# [Passage shown]
•••

The popular Aroma coffee chain has stopped selling two lychee-coconut iced drinks after finding possible listeria, the latest in a series of food health scares in Israel this month.
The chain, among the most popular coffee shops in the country, said in a statement that it had stopped selling the drink after “a routine check found suspicion of listeria in one of the batches.” It added that it hoped to go back to marketing it after completing an inspection of the factory.
The Health Ministry said in a statement it had been informed of the possible outbreak Sunday evening and was carrying out a check of the product. It said the factory was being cleaned and disinfected.
The outbreak concerns only the Aroma Israel chain and not the separate Aroma Tel Aviv chain, which has similar branding but is technically under its own management.

•••

# [Data supplied]
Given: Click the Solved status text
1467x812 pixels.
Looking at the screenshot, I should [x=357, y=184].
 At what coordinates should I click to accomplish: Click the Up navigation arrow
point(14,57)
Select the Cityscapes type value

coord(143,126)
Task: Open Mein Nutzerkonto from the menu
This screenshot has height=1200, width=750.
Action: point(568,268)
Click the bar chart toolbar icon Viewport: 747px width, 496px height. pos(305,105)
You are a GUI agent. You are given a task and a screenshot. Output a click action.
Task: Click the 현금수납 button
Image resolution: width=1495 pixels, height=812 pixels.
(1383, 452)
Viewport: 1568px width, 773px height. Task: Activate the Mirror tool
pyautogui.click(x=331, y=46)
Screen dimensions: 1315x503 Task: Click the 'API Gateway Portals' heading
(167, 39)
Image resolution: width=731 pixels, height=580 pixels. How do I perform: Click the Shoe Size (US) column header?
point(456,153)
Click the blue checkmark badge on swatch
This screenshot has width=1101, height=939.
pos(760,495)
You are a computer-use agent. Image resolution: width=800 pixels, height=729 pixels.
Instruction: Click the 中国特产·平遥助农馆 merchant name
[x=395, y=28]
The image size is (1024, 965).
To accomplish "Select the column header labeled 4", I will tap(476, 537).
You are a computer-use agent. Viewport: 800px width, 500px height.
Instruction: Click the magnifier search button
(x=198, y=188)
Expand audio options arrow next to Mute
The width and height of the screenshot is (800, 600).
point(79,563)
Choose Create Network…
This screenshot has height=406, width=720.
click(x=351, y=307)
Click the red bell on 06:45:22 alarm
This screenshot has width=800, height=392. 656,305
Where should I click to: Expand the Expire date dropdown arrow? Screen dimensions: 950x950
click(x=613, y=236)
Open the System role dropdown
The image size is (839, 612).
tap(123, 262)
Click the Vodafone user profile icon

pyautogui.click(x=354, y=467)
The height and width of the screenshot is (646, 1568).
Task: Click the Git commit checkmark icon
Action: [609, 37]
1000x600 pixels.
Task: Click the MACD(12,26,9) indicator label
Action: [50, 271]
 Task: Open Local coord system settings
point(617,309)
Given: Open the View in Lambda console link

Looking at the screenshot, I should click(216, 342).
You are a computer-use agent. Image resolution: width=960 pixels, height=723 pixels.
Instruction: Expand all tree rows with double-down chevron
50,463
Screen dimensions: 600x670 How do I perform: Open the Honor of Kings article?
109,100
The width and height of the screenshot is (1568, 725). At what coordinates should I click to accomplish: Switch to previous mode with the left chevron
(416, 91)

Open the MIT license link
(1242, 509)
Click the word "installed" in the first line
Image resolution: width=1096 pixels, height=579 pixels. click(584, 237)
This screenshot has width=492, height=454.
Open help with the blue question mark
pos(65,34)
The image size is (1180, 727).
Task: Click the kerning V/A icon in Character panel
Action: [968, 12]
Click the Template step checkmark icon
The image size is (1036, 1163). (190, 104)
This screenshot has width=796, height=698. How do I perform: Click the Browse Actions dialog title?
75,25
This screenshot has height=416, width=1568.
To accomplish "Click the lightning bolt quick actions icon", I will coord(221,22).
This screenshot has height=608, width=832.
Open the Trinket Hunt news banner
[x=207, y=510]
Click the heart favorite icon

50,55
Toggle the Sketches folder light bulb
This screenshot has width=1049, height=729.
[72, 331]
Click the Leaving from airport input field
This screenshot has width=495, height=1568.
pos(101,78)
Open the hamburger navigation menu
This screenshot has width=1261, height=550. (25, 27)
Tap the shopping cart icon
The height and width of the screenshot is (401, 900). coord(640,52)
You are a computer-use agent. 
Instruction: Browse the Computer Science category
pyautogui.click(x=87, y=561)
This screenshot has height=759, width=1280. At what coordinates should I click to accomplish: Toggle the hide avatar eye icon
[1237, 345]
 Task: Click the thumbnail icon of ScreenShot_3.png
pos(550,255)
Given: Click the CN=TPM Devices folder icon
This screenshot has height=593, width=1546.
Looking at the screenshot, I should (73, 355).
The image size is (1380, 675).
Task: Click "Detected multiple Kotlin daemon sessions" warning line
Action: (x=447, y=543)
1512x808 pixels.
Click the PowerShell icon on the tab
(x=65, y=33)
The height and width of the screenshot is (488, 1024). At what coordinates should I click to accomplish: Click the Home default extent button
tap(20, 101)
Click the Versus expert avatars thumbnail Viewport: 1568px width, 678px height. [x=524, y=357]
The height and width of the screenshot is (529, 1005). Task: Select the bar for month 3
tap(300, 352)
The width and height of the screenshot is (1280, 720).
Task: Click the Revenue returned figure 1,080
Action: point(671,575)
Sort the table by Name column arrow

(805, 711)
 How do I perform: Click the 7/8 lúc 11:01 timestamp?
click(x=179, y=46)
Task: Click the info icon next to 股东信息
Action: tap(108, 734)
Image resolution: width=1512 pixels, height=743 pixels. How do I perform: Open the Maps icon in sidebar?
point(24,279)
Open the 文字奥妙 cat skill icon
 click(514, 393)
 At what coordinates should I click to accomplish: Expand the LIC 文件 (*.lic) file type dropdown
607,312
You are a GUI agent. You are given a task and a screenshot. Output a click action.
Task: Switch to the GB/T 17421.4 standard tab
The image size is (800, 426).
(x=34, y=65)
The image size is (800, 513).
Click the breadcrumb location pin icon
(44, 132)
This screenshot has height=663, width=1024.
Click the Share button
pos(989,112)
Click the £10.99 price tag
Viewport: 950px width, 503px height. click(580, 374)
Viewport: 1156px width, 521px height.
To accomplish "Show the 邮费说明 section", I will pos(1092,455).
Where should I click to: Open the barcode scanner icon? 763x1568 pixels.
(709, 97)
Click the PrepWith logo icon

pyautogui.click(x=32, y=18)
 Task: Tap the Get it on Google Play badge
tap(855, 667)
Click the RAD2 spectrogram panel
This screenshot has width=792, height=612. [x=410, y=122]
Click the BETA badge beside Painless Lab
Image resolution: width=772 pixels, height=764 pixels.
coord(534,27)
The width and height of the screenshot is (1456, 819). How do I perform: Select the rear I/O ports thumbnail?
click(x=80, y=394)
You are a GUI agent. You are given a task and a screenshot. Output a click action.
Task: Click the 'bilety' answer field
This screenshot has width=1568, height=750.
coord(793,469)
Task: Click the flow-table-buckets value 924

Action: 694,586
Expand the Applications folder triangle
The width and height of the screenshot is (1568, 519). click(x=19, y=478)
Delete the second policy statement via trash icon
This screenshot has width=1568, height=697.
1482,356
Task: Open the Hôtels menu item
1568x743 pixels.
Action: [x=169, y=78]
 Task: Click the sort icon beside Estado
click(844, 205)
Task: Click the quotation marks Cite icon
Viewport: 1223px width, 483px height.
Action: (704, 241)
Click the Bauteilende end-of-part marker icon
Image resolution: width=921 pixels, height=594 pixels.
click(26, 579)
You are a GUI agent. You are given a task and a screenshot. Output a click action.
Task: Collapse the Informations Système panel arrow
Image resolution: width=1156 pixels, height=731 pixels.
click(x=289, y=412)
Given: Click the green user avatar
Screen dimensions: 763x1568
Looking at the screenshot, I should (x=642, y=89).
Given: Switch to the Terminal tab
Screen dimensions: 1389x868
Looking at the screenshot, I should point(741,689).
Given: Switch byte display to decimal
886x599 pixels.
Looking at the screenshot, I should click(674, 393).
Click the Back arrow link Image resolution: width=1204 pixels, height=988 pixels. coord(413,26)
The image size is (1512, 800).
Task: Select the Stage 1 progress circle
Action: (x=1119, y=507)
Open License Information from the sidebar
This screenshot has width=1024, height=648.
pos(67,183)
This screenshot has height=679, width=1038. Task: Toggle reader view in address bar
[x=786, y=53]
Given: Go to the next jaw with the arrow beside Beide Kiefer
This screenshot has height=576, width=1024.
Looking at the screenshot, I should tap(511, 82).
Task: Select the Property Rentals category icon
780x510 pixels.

•••

# [What is required]
What comes next in the news report about Aroma pulling its lychee-coconut iced drinks over possible listeria? Continue that report from its final paragraph.

# [Exercise output]
The Health Ministry has had its hands full with contamination scares since the Telma cereal brand said salmonella-tainted cornflakes had found their way to consumers in early August.
Last week two salmon companies announced possible listeria contamination. The Neto Group, a large Israeli food conglomerate, said a shipment of salmon was found to contain the harmful bacteria. No fish from the tainted shipment made it to its factory, the company said, adding that all shipments are tested at the port before being released to the next destination.
On Tuesday, the Maadaney Miki company told the public not to use its frozen salmon processed in July and August. Maadaney Miki alerted customers not to use salmon marked as made on 03/07/2016 with an expiration on 27/02/2017 or several sets of dates (05/07/2016, 01/03/2017; 07/07/2016, 03/03/2017; 14/07/2016, 10/03/2017; 02/08/2016, 29/03/2017; 04/08/2016, 31/03/2017) and to contact the company at 1-700-50-55-40.
Also this month, Salatey Shamir (Shamir Salads) said some of its tahini (sesame paste) products were contaminated with salmonella, had reached stores, and were likely eaten by consumers.
CEO Ami Guy told the Ynet news site that his company’s supplier, Prince Tahina, had notified Salatey Shamir too late to prevent a wide range of products containing the tahini from going out to the stores.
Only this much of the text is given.